Records from a dataset:

====================

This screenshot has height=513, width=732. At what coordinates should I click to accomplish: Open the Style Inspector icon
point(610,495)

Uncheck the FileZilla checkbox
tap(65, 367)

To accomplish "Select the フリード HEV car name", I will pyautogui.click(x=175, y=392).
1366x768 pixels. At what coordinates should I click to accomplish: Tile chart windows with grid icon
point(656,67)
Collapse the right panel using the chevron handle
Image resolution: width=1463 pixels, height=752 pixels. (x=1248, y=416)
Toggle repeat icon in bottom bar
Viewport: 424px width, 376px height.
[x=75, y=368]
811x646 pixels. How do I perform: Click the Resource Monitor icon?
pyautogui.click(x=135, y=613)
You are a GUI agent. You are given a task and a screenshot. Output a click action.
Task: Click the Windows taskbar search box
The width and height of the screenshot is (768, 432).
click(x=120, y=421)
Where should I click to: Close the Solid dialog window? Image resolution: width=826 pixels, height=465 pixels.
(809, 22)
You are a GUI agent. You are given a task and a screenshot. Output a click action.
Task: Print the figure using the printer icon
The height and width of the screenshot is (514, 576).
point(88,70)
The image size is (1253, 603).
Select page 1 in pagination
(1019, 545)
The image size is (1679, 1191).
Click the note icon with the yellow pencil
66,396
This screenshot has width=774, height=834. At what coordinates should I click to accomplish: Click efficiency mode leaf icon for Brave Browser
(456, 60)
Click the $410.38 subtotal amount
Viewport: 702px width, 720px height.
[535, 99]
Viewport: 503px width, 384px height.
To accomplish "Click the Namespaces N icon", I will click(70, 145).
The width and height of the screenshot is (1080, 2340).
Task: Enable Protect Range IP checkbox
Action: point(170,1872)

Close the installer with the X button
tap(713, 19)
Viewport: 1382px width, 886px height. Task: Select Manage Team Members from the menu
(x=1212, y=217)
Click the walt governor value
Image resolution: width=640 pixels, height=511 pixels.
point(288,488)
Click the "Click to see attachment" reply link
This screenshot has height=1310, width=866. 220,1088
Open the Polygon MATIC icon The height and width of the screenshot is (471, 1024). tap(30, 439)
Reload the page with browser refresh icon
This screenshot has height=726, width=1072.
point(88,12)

====================

Look for the line that contains "The image size is (1253, 603)." in the entries above. Set it down, along with all later lines, exactly as written.

The image size is (1253, 603).
Select page 1 in pagination
(1019, 545)
The image size is (1679, 1191).
Click the note icon with the yellow pencil
66,396
This screenshot has width=774, height=834. At what coordinates should I click to accomplish: Click efficiency mode leaf icon for Brave Browser
(456, 60)
Click the $410.38 subtotal amount
Viewport: 702px width, 720px height.
[535, 99]
Viewport: 503px width, 384px height.
To accomplish "Click the Namespaces N icon", I will click(70, 145).
The width and height of the screenshot is (1080, 2340).
Task: Enable Protect Range IP checkbox
Action: point(170,1872)

Close the installer with the X button
tap(713, 19)
Viewport: 1382px width, 886px height. Task: Select Manage Team Members from the menu
(x=1212, y=217)
Click the walt governor value
Image resolution: width=640 pixels, height=511 pixels.
point(288,488)
Click the "Click to see attachment" reply link
This screenshot has height=1310, width=866. 220,1088
Open the Polygon MATIC icon The height and width of the screenshot is (471, 1024). tap(30, 439)
Reload the page with browser refresh icon
This screenshot has height=726, width=1072.
point(88,12)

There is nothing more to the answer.